__WHAT YOU ARE ASKED TO DO__
Omitting all images, transcribe the listing word for word.
[Opening DATA TO USE section]
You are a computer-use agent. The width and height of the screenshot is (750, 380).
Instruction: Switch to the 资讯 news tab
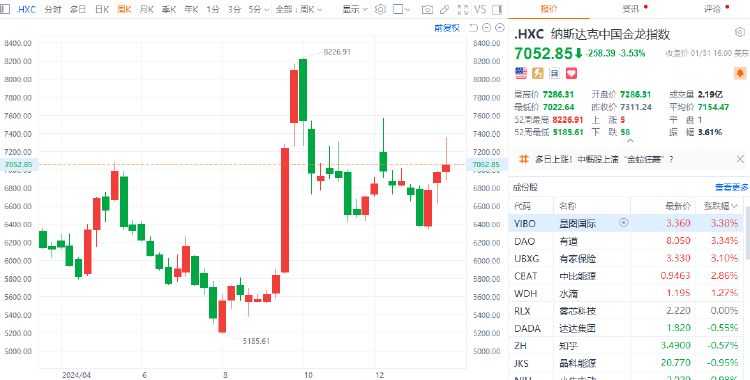coord(630,9)
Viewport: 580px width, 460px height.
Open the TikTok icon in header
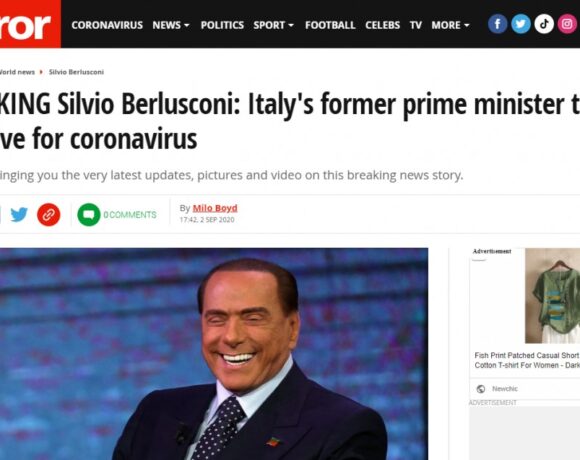(x=544, y=24)
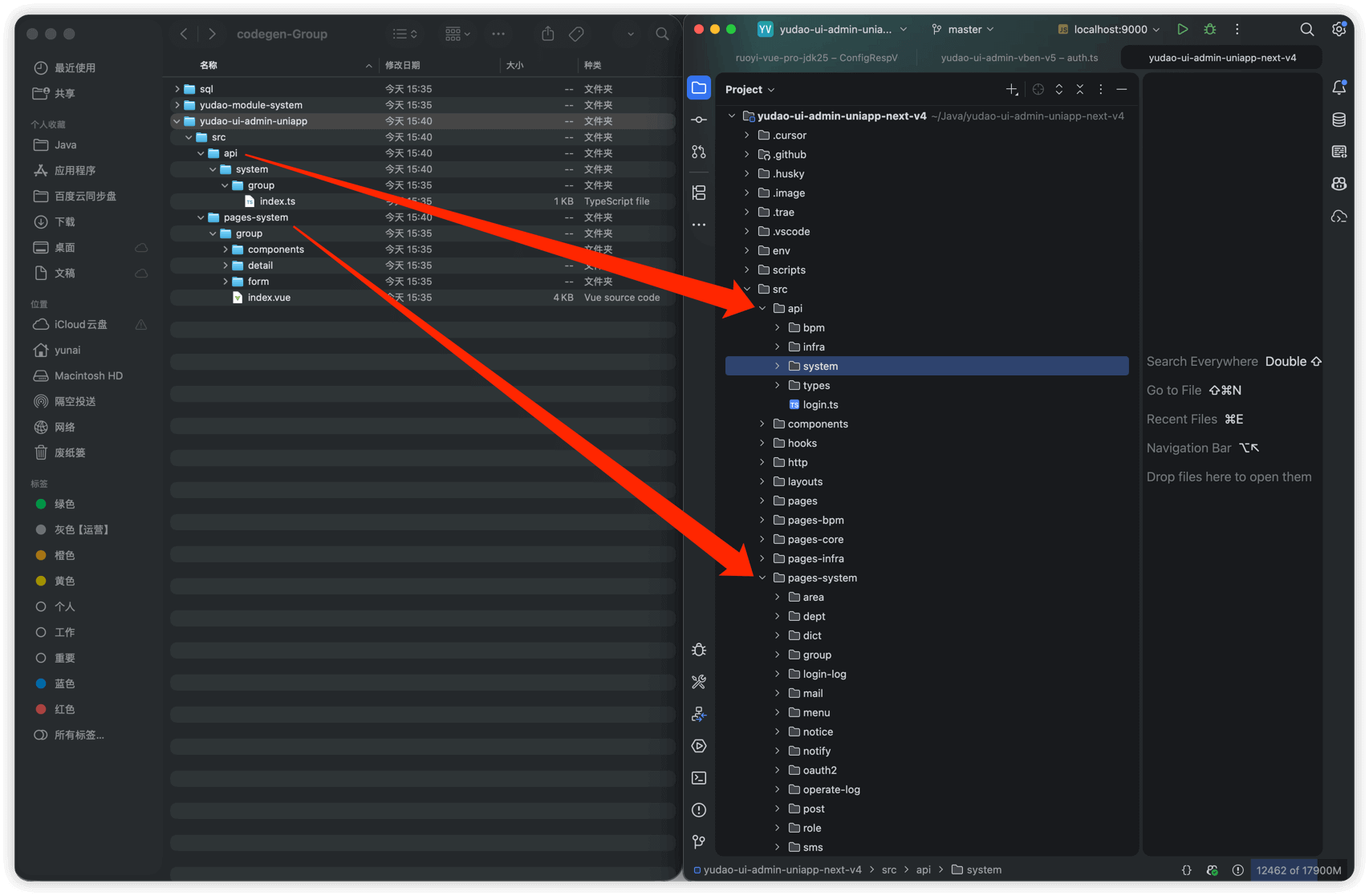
[Closing DATA TO USE section]
__EXPECTED ANSWER__
You are a computer-use agent. The width and height of the screenshot is (750, 380).
Instruction: Switch to the 资讯 news tab
coord(630,9)
Viewport: 580px width, 460px height.
Open the TikTok icon in header
(x=544, y=24)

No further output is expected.